Cynthia Eid co-authored the book Creative Metal Forming, with Betty Helen Longhi, published in 2013 by Tim McCreight's Brynmorgen Press. In his foreword for the book, Michael Good says the authors "have succeeded in assembling the first comprehensive textbook on synclastic and anticlastic forming." (More about the book available at www.creativemetalforming.com.)  

 

 

 

 

Cynthia and Betty developed a set of anticlastic stakes, and Eid also works with Knew Concepts and Bonny Doon to help make tools for jewelers and metalsmiths. Lee Marshall has dubbed Cynthia Eid "Godmother of the Knew Concept Saws" since it was her idea for him to produce these saws for jewelers.

 

 

 

 

Excited about working in sterling silver without the problem of firescale, Cynthia has been working with Argentium Silver since 1999. After meeting Peter Johns (the inventor of Argentium Silver) in 2003, Eid has participated in AS's development. Argentium International, Ltd recognizes her as a Pioneer.

 

 

 

 

Cynthia Eid's metalwork has won awards for creativity and design, been featured in many publications, and been exhibited internationally. With a BS in Art Education and MFA in Jewelry, Design, and Silversmithing, she has previously worked as a bench jeweler for fine goldsmiths, a model-maker in a gold jewelry factory, and on private commissions. Her work is in museums in the US and UK. Currently an independent metalsmith and educator, she teaches weekly classes at Metalwerx in Massachusetts, and workshops and short courses in the US, Canada, Europe, and Australia.

 

 

 

 

 

 

 

Materials & Tools

There will be an extensive metal, tools, & materials kit available for purchase from the instructor. It is estimated to cost $85 and includes base metal to practice each of the techniques shown during class, as well as materials and tools to make embossing and silhouette dies.  Since most people like to have all the materials, they will be offered to each student.  However, students may choose not to keep all of the kit, and pay a reduced fee. If students wish to work in silver, they should bring their own silver.

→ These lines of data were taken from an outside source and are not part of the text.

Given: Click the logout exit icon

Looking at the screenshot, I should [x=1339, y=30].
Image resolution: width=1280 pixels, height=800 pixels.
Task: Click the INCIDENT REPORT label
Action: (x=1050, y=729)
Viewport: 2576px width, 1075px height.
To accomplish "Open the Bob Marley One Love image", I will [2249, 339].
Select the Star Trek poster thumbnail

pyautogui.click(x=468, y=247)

Items in the Materials Kit include:

Copper sheet:

  • 24 gauge  6” x 12”          
  • 18 gauge  6” x 6”

Nugold or bronze sheet (or red brass, Jewelers’ bronze, or Merlin’s gold----these alloys that are 85-90% copper and 10-15% zinc have many names)  This is a good practice metal, since it works similarly to sterling silver.

  • 28 gauge 6” x 12”
  • 24 gauge 12” x 12” (or two 6” x 12”)
  • 20 gauge  6” x 6”

Yellow brass wire in various gauges for making embossing tools

Silver - Students may bring Argentium Sterling or traditional sterling silver to work in if they wish to work in silver.  Fine silver can be good for small jewelry or if it is to be enameled.

Materials for Dies:

  • Polycarbonate sheet—to make embossing die(s) by carving.  Polycarbonate is less prone to fracture than acrylic.
  • Delrin dome for making a domed embossing tool
  • Materials for making your own silhouette die(s)
  • One-18 gauge Brass – 3” x 3” for face plate for silhouette die (or to make embossing die. Brass is easier to saw accurately than plastic, and makes it easier to make a reversible die that will last longer than a plastic die.
  • #1 saw blades for 18 ga. Brass face plates or embossing dies
  • Two - Acrylic Sheets  3” x 3” x ¼” for “spacers” for silhouette die(s).  Acrylic is less expensive than polycarbonate.  The face plate makes polycarbonate unnecessary.
  • Skip saw blades (#2, 3, or 4) for acrylic (cuts faster and smoother than spiral)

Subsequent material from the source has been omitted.